• **WRITTEN PROBLEM**: Reproduce every one of the following rows character for character, keeping their order and line breaks.

==== DATA ====

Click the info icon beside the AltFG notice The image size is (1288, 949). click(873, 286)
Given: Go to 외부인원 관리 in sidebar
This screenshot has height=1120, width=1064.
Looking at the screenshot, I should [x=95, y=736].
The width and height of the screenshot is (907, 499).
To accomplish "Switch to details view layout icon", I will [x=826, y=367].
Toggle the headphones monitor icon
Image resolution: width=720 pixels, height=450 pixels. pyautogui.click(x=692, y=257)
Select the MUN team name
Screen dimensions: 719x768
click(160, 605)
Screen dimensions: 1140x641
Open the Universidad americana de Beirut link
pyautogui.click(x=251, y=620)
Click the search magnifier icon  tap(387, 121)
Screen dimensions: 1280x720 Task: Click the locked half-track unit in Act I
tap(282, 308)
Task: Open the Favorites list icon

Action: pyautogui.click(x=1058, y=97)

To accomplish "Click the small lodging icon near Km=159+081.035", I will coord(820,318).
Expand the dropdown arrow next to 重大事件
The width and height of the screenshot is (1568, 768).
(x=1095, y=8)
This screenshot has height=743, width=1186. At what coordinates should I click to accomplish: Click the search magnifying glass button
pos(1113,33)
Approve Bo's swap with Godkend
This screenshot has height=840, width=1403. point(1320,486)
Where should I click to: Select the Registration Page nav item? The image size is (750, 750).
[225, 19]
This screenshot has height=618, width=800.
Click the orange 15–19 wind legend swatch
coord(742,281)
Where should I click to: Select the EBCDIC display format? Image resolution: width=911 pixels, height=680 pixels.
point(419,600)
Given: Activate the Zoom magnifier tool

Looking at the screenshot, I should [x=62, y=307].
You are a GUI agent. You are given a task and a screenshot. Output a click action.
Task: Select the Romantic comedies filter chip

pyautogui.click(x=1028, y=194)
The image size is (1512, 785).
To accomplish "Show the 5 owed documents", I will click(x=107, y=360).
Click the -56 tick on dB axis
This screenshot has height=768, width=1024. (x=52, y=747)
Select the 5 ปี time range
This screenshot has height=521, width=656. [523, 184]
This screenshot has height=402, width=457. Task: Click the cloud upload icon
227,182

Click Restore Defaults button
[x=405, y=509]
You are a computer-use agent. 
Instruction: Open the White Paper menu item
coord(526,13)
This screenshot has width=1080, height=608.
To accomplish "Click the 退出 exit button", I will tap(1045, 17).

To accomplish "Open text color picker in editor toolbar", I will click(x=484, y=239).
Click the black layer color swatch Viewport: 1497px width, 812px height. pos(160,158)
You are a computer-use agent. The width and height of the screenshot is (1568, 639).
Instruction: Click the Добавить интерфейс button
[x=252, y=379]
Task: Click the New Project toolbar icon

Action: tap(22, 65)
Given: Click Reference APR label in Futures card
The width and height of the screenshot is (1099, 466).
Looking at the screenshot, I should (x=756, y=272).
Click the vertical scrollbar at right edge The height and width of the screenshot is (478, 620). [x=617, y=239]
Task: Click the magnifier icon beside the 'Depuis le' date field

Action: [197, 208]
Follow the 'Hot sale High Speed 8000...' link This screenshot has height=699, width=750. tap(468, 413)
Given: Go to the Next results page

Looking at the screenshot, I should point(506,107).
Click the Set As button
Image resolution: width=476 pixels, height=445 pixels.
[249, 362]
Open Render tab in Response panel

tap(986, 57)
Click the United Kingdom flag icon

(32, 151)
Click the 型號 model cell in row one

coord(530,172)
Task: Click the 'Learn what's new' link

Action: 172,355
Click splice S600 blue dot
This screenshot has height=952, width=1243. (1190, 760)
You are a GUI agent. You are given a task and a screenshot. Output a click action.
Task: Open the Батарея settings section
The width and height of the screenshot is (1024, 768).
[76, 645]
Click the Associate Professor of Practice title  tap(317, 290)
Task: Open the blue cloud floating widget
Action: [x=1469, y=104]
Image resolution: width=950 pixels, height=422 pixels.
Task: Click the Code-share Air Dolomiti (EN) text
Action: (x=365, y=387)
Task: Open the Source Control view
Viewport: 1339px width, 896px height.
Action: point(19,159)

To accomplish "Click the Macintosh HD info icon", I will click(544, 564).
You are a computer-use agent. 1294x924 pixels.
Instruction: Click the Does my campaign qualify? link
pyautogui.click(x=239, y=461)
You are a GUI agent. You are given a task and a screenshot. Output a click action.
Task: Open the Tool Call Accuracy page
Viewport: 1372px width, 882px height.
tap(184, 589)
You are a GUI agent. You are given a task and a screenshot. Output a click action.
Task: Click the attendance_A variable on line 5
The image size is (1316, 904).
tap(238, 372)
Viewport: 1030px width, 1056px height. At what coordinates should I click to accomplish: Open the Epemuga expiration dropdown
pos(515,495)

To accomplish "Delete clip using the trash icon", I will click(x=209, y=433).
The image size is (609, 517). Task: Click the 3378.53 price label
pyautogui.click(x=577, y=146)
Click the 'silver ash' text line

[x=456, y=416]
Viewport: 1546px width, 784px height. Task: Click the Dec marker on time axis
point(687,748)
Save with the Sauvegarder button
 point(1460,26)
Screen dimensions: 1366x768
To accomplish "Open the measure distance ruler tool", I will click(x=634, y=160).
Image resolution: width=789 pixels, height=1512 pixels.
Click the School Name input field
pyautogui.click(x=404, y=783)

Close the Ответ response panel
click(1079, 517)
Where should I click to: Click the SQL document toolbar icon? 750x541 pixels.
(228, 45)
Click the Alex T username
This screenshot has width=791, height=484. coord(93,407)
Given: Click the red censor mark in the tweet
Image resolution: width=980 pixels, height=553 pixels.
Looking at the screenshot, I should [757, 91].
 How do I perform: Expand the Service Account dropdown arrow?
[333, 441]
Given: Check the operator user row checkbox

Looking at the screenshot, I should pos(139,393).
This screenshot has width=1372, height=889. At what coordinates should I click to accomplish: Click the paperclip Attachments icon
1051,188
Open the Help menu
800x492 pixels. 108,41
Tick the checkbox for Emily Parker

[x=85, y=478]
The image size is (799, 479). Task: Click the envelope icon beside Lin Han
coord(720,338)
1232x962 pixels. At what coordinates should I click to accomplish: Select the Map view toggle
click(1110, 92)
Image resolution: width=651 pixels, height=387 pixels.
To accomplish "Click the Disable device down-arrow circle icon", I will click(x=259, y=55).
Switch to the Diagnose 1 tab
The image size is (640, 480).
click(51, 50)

====

• **ANSWER BELOW**:
Click the info icon beside the AltFG notice The image size is (1288, 949). click(873, 286)
Given: Go to 외부인원 관리 in sidebar
This screenshot has height=1120, width=1064.
Looking at the screenshot, I should [x=95, y=736].
The width and height of the screenshot is (907, 499).
To accomplish "Switch to details view layout icon", I will [x=826, y=367].
Toggle the headphones monitor icon
Image resolution: width=720 pixels, height=450 pixels. pyautogui.click(x=692, y=257)
Select the MUN team name
Screen dimensions: 719x768
click(160, 605)
Screen dimensions: 1140x641
Open the Universidad americana de Beirut link
pyautogui.click(x=251, y=620)
Click the search magnifier icon  tap(387, 121)
Screen dimensions: 1280x720 Task: Click the locked half-track unit in Act I
tap(282, 308)
Task: Open the Favorites list icon

Action: pyautogui.click(x=1058, y=97)

To accomplish "Click the small lodging icon near Km=159+081.035", I will coord(820,318).
Expand the dropdown arrow next to 重大事件
The width and height of the screenshot is (1568, 768).
(x=1095, y=8)
This screenshot has height=743, width=1186. At what coordinates should I click to accomplish: Click the search magnifying glass button
pos(1113,33)
Approve Bo's swap with Godkend
This screenshot has height=840, width=1403. point(1320,486)
Where should I click to: Select the Registration Page nav item? The image size is (750, 750).
[225, 19]
This screenshot has height=618, width=800.
Click the orange 15–19 wind legend swatch
coord(742,281)
Where should I click to: Select the EBCDIC display format? Image resolution: width=911 pixels, height=680 pixels.
point(419,600)
Given: Activate the Zoom magnifier tool

Looking at the screenshot, I should [x=62, y=307].
You are a GUI agent. You are given a task and a screenshot. Output a click action.
Task: Select the Romantic comedies filter chip

pyautogui.click(x=1028, y=194)
The image size is (1512, 785).
To accomplish "Show the 5 owed documents", I will click(x=107, y=360).
Click the -56 tick on dB axis
This screenshot has height=768, width=1024. (x=52, y=747)
Select the 5 ปี time range
This screenshot has height=521, width=656. [523, 184]
This screenshot has height=402, width=457. Task: Click the cloud upload icon
227,182

Click Restore Defaults button
[x=405, y=509]
You are a computer-use agent. 
Instruction: Open the White Paper menu item
coord(526,13)
This screenshot has width=1080, height=608.
To accomplish "Click the 退出 exit button", I will tap(1045, 17).

To accomplish "Open text color picker in editor toolbar", I will click(x=484, y=239).
Click the black layer color swatch Viewport: 1497px width, 812px height. pos(160,158)
You are a computer-use agent. The width and height of the screenshot is (1568, 639).
Instruction: Click the Добавить интерфейс button
[x=252, y=379]
Task: Click the New Project toolbar icon

Action: tap(22, 65)
Given: Click Reference APR label in Futures card
The width and height of the screenshot is (1099, 466).
Looking at the screenshot, I should (x=756, y=272).
Click the vertical scrollbar at right edge The height and width of the screenshot is (478, 620). [x=617, y=239]
Task: Click the magnifier icon beside the 'Depuis le' date field

Action: [197, 208]
Follow the 'Hot sale High Speed 8000...' link This screenshot has height=699, width=750. tap(468, 413)
Given: Go to the Next results page

Looking at the screenshot, I should point(506,107).
Click the Set As button
Image resolution: width=476 pixels, height=445 pixels.
[249, 362]
Open Render tab in Response panel

tap(986, 57)
Click the United Kingdom flag icon

(32, 151)
Click the 型號 model cell in row one

coord(530,172)
Task: Click the 'Learn what's new' link

Action: 172,355
Click splice S600 blue dot
This screenshot has height=952, width=1243. (1190, 760)
You are a GUI agent. You are given a task and a screenshot. Output a click action.
Task: Open the Батарея settings section
The width and height of the screenshot is (1024, 768).
[76, 645]
Click the Associate Professor of Practice title  tap(317, 290)
Task: Open the blue cloud floating widget
Action: [x=1469, y=104]
Image resolution: width=950 pixels, height=422 pixels.
Task: Click the Code-share Air Dolomiti (EN) text
Action: (x=365, y=387)
Task: Open the Source Control view
Viewport: 1339px width, 896px height.
Action: point(19,159)

To accomplish "Click the Macintosh HD info icon", I will click(544, 564).
You are a computer-use agent. 1294x924 pixels.
Instruction: Click the Does my campaign qualify? link
pyautogui.click(x=239, y=461)
You are a GUI agent. You are given a task and a screenshot. Output a click action.
Task: Open the Tool Call Accuracy page
Viewport: 1372px width, 882px height.
tap(184, 589)
You are a GUI agent. You are given a task and a screenshot. Output a click action.
Task: Click the attendance_A variable on line 5
The image size is (1316, 904).
tap(238, 372)
Viewport: 1030px width, 1056px height. At what coordinates should I click to accomplish: Open the Epemuga expiration dropdown
pos(515,495)

To accomplish "Delete clip using the trash icon", I will click(x=209, y=433).
The image size is (609, 517). Task: Click the 3378.53 price label
pyautogui.click(x=577, y=146)
Click the 'silver ash' text line

[x=456, y=416]
Viewport: 1546px width, 784px height. Task: Click the Dec marker on time axis
point(687,748)
Save with the Sauvegarder button
 point(1460,26)
Screen dimensions: 1366x768
To accomplish "Open the measure distance ruler tool", I will click(x=634, y=160).
Image resolution: width=789 pixels, height=1512 pixels.
Click the School Name input field
pyautogui.click(x=404, y=783)

Close the Ответ response panel
click(1079, 517)
Where should I click to: Click the SQL document toolbar icon? 750x541 pixels.
(228, 45)
Click the Alex T username
This screenshot has width=791, height=484. coord(93,407)
Given: Click the red censor mark in the tweet
Image resolution: width=980 pixels, height=553 pixels.
Looking at the screenshot, I should [757, 91].
 How do I perform: Expand the Service Account dropdown arrow?
[333, 441]
Given: Check the operator user row checkbox

Looking at the screenshot, I should pos(139,393).
This screenshot has width=1372, height=889. At what coordinates should I click to accomplish: Click the paperclip Attachments icon
1051,188
Open the Help menu
800x492 pixels. 108,41
Tick the checkbox for Emily Parker

[x=85, y=478]
The image size is (799, 479). Task: Click the envelope icon beside Lin Han
coord(720,338)
1232x962 pixels. At what coordinates should I click to accomplish: Select the Map view toggle
click(1110, 92)
Image resolution: width=651 pixels, height=387 pixels.
To accomplish "Click the Disable device down-arrow circle icon", I will click(x=259, y=55).
Switch to the Diagnose 1 tab
The image size is (640, 480).
click(51, 50)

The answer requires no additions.